As it is, word within the airline is that 600 jobs of cabin crew members have been submitted for termination. Mere talk of such a move has instilled fear over the job security of cabin crew staff and also explains why there has been a beeline at the recent interview conducted by a Middle Eastern airline.
Due to job uncertainness of some pilots, cabin and technical crew members, it has not been a surprise why many have opted out of MAS ahead of the 6,000 jobs cuts.
“This is not an easy time for the employees.
“There is uncertainty and up to now, they don’t know whether they still have a job after June 30. All of this is very stressful,’’ says an aviation executive.

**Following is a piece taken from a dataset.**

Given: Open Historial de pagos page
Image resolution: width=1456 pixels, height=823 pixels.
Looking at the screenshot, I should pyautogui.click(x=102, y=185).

MAS sole shareholder Khazanah Nasional Bhd in its 12-point plan in August intends to cut 6,000 jobs to bring the staff strength to 14,000 to make the new airline (Malaysia Airlines Bhd) more viable.
Khazanah’s recent 6 month progress report on the 12-point plan initiatives said there will only be 10% capacity cuts.
This has given rise to questions being asked if it is really necessary to cut 6,000 jobs when the new airline will grow at a compounded average growth rate of 5% every year till 2020.
“If they cut now, they will need to hire more when the airline expands. So why cut now and hire later?’’ asks an aviation executive.
Some are pinning their hopes that Mueller will make the key decisions for the new airline, especially on the selection of people for his new management team. The onus will be on Mueller and his team to deliver profits for MAB.
Some believe that decision on staffing is out of his hands and lies with Khazanah, which has hired consultants to come out with reports on who should migrate to the newco and who should be axed.
“We just hope he does not follow the lists prepared by the executives and consultants. He should decide for himself though the time is short for him to know each and every employee and their capabilities,’’ says another aviation executive.
Even MAS biggest union, Maseu (Malaysia Airlines Employees Union) hopes Mueller be given a chance to pick his team.
“Let him do the business plan and ask him what are his staff requirements. Don’t just take the 6,000 figure that Khazanah has suggested in the 12-point plan,’’ says its spokesperson.
The unions at MAS, which will be virtually powerless after the newco operates, is planning a last ditch attempt to save the jobs of its members.
A few weeks ago, Maseu officials met the International Labour Organisation in London and also those from the International Transport Federation to garner support to stop the big exodus.
Letters have been send by Maseu and the two organisations to the Prime Minister asking him to intervene.
“We are waiting for the response. As it is, some of the staff are demoralised and the issue here is there is no clarity on almost everything surrounding the staff. We have requested information several times but we are kept in the dark,’’ he says.
The real concern is the job cut numbers and the severance package quantum, that has not been made know till now, though the anticipation is termination letters will be out by month end. Under the 12-point plan, Khazanah will invest up to RM6bil on a staggered and conditional basis over three years. To take MAS private it will spent RM1.38bil, and another RM1.6bil will be spent on restructuring and retrenchment, while RM3bil will be injected progressively into the newco.
“There are questions as to just how much of the RM1.6bil will go towards staff retrenchment benefits as opposed to being spent as restructuring cost,’’ asked an aviation executive.
Last Friday in a townhall session ahead of Mueller’s arrival, over 200 executives were told that there will be a base payout with a fixed number of months salary for those axed, but the quantum has not been decided. For those joining the newco, they will still get a base payout and a sign-on retention bonus, which could be paid later in the year.
Staff who leave and reject the newco offer will only get the base payout. The payments will be made seven days after June 30.